# Page:
# # # # # # #

2. Active Teen Recruitment
Most teens joined cross-age teaching programs from a larger pool of youth, such as their school or a community-based organization. Recruitment methods included informational meetings, posting signs, and/or distributing applications when students register for school. Completion of some type of teen participation record was also part of the induction process. Some agencies required formal, contractual agreements with the teens, whereas others only maintained records for administrative purposes. Many agencies used the application procedure as an opportunity to teach job seeking skills:
- They come in and we interview and it's like a job interview. I want to give them that kind of experience, and we talk about them. And a lot of times they don't realize that some of the stuff that they've done is considered background for your employment history on applications, like baby-sitting, like dog-walking, those kinds of things . . . so we talk a bit about that and I try to find out what they've actually done and we fit their interest and time into the programs that are available for volunteering with the agency. (Int. 6).
The philosophy regarding the necessary qualifications of teens differed among respondents. Generally, however, all agencies required that the teens demonstrate a genuine interest in the program.
3. Strong Curriculum
A strong curriculum with a series of detailed lessons to teach the children is essential to develop strong, confident teenaged teachers. The subject matter can be anything that is of interest to children and the teenagers. Sciences, nutrition and cooking, health, gardening, and reading are popular subjects.
A strong curriculum consisted of at least five lessons of 1 to 1 1/2 hours each. Most sites initially provided detailed lesson plans for teenagers. As teenagers gained confidence and skills, lesson plans became more flexible. Teenagers were particularly effective when using hands-on and interactive learning activities. A strong curriculum enabled teenagers to gain a high level of teaching competence quickly. Becoming competent, successful teachers is fundamental to the teenagers' self-confidence.
4. Initial Training
The number of hours that the teens were trained, the methods used, and the follow-up support provided were as varied as the programs studied. Initial training for teenagers ranged from no initial training to 50-minute daily classes for one and one-half semesters. However, a range of 10 to 30 hours seemed most common. Whereas no agency staff reported spending too much time on training, staff commonly reported that more training was needed. The director of a gardening project noted:
- For me it's all a training issue. Those poor leaders could be good leaders I think you can get those kids to be good leaders, solid leaders, and I think it has to do with training and then time. (Int.1).
5. Ongoing Training and Support
Almost all of the agencies provided ongoing support and training in addition to their initial training. In fact, many agency staff persons indicated that follow-up training was the most important. Some noted that too much initial training may be overwhelming to the teens and that they could better absorb the material in increments. One staff person felt that every venue at which teens teach will be different from the previous one and stated that training should be "event specific" (Int. 4). Another noted, "You can go over this stuff, but when you're in the situation . . . THAT'S when the questions come up. So I'm a firm believer in ongoing training." (Int. 6).

# # # # # # #

# Raw data:

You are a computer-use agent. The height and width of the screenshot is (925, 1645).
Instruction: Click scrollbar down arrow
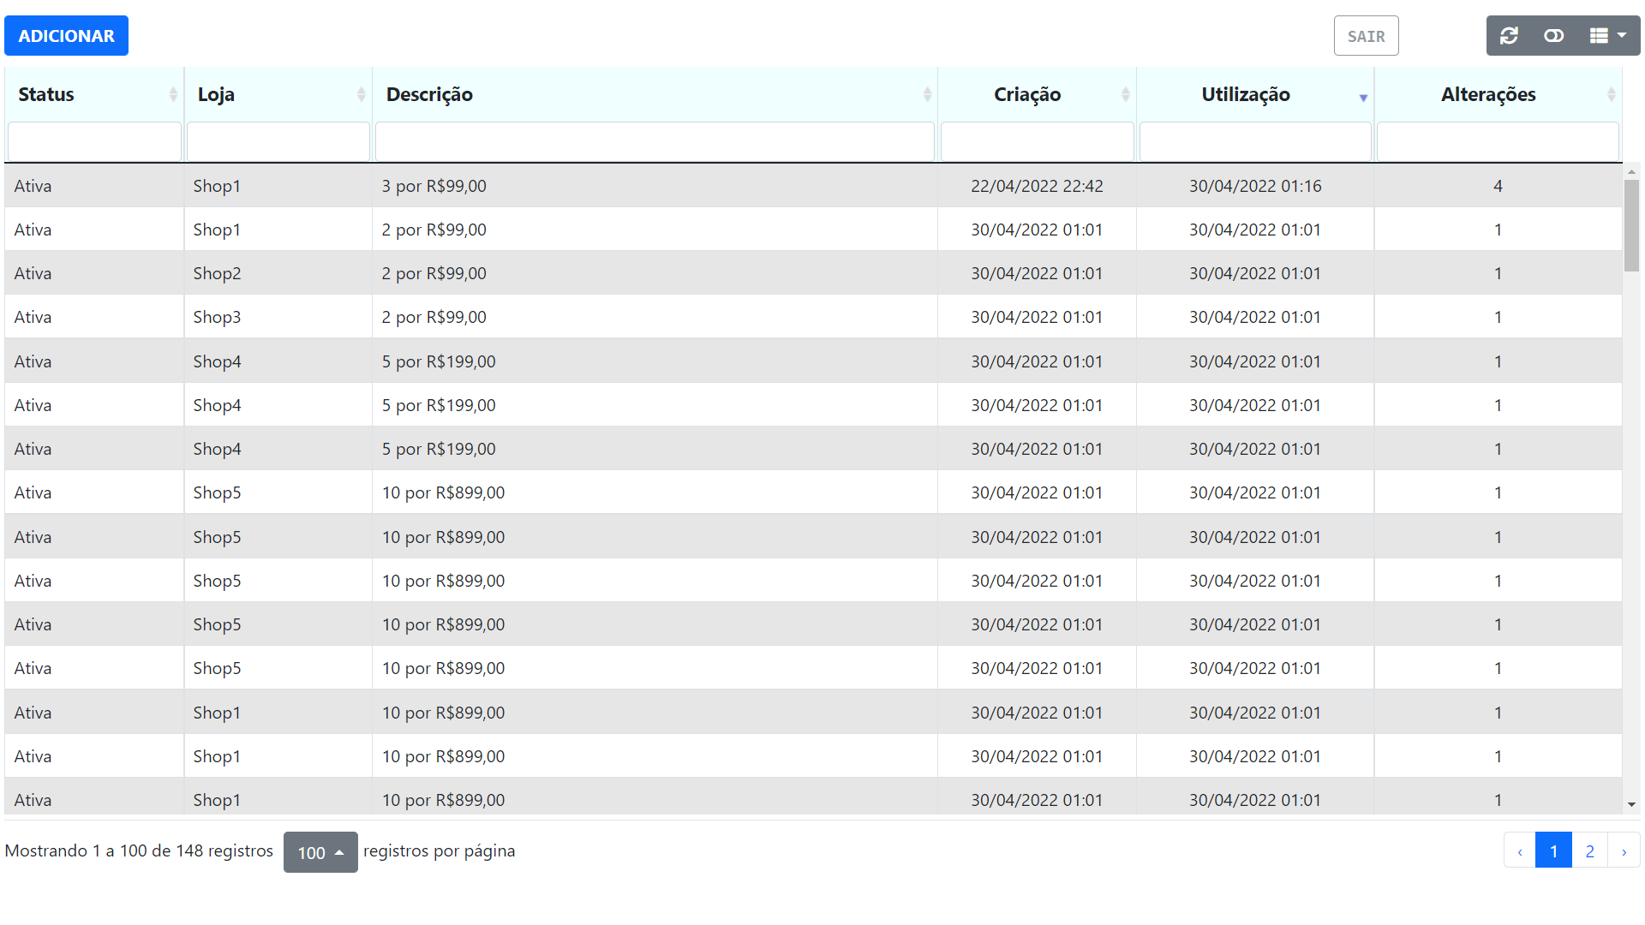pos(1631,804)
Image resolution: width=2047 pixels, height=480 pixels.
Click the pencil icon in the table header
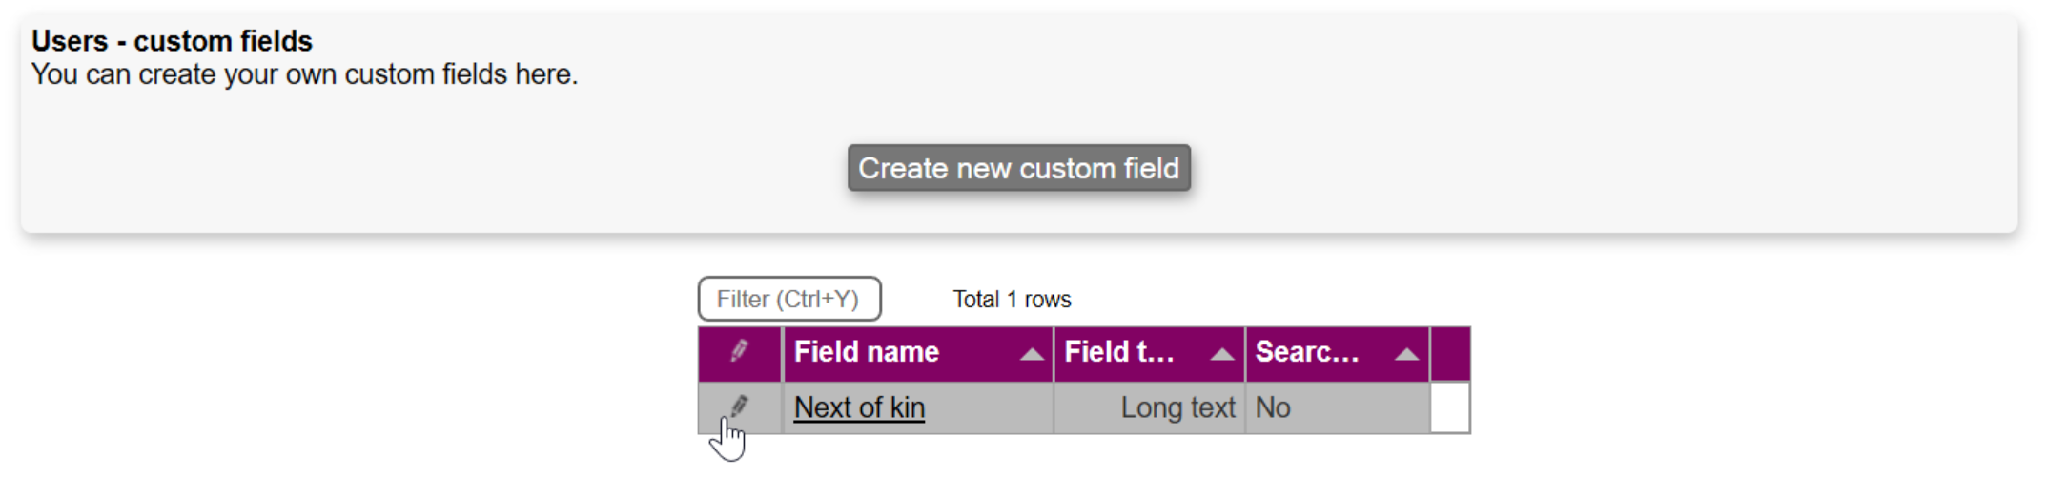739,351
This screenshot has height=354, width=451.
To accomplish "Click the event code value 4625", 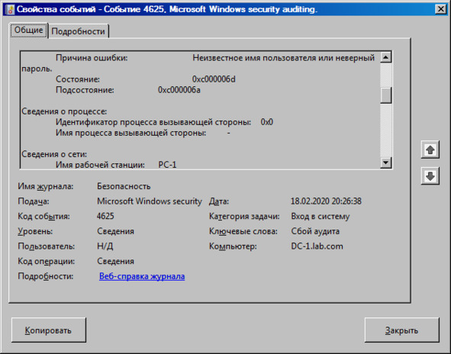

# # # # # # #

# Exercise requirements:
1. Reproduce the cross-age teaching text between "4. Initial Training" and "then time. (Int.1).", inclusive.
2. According to the cross-age teaching text, what range of initial training hours for teens seemed most common?

# Task-by-task outputs:
1.
4. Initial Training
The number of hours that the teens were trained, the methods used, and the follow-up support provided were as varied as the programs studied. Initial training for teenagers ranged from no initial training to 50-minute daily classes for one and one-half semesters. However, a range of 10 to 30 hours seemed most common. Whereas no agency staff reported spending too much time on training, staff commonly reported that more training was needed. The director of a gardening project noted:
- For me it's all a training issue. Those poor leaders could be good leaders I think you can get those kids to be good leaders, solid leaders, and I think it has to do with training and then time. (Int.1).

2. 10 to 30 hours